Complexity theory has shed light on how complex systems self-organize. Self-organization in the peacebuilding context refers to the various processes and mechanisms a society uses to manage its own peace consolidation process. If a society is fragile, it means that the social institutions that govern its politics, security, justice and economy lack resilience. Resilience refers here to the ability of these social institutions to absorb and adapt to the internal and external shocks and setbacks they are likely to face. If a society is fragile it means that there is a risk that it may not be able to manage its own tensions, pressures, disputes, crisis and shocks without relapsing into violent conflict. This risk is gradually reduced as the institutions develop the resilience necessary to cope with the type of threats they are exposed too.

If the resilience of the self-organizing capacity of a society determines the extent to which it can withstand pressures and shocks that risk a (re)lapse into violent conflict, then peacebuilding should be about safeguarding, stimulating, facilitating and creating the space for societies to develop resilient capacities for self-organization.

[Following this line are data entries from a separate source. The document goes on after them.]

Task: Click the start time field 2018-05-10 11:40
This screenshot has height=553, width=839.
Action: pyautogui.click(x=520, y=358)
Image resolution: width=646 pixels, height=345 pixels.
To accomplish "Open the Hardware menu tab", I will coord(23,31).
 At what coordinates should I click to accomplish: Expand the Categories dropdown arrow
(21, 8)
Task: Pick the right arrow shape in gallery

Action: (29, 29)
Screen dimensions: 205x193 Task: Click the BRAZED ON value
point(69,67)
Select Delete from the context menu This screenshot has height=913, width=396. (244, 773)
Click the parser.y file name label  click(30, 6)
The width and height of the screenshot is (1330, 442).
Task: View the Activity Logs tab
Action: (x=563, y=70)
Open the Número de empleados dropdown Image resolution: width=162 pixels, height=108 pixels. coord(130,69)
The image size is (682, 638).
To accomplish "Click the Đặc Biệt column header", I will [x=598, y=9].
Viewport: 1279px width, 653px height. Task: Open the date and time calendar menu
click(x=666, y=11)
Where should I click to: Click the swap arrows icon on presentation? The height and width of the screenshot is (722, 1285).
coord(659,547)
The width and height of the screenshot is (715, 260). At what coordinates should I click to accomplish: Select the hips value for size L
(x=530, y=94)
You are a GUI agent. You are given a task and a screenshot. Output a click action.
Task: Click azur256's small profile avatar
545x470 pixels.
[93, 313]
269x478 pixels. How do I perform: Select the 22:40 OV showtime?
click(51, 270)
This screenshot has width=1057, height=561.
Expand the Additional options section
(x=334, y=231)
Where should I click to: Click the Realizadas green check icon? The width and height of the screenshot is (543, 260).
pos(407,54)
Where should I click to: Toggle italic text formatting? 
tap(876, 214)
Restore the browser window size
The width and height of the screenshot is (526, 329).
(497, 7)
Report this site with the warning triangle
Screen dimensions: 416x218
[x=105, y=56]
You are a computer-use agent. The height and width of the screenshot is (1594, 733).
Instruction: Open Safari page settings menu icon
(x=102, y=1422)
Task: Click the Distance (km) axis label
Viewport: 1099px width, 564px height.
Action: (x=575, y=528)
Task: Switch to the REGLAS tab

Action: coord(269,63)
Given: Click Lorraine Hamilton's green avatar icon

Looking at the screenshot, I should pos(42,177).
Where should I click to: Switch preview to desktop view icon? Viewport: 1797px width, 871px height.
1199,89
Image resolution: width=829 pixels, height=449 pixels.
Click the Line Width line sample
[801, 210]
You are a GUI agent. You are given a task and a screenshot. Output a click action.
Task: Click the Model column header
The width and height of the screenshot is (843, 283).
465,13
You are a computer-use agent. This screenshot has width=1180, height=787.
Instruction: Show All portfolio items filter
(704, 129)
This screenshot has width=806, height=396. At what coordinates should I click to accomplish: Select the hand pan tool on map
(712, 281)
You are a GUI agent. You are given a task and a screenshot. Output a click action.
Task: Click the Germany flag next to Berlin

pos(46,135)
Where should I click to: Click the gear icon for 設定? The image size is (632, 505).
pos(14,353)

Seen in this context, peacebuilding can be a very delicate and self-contradictory process fraught with built-in tensions. There is an inherent tension in the act of promoting a process of self-organisation from the outside. Too much external interference will undermine self-organisation. From a complexity theory perspective one can say that every external intervention removes feedback from the system that would otherwise have contributed to self-organization. The intervention removes the need for the local social institution to react. If there was no external intervention then the problem will have triggered some local response.  Every external intervention thus deprives the local system from an opportunity to learn how to deal with such problems itself. Social institutions learn from trial and error. They adapt to changes in their environment based on the positive and negative feedback they are exposed too. Too much filtering and cushioning will slow down this process, and encourage dependency. Linear logic suggest that if a little bit of aid has a good effect, more aid will have an even greater effect. However, the non-linear logic of complexity warns us that there is a threshold beyond which more peacebuilding starts contributing to the very fragility it is meant to prevent.

Most international peacebuilding interventions, large and small, make the mistake of interfering so much that they ended-up undermining the ability of the local system to self-organise…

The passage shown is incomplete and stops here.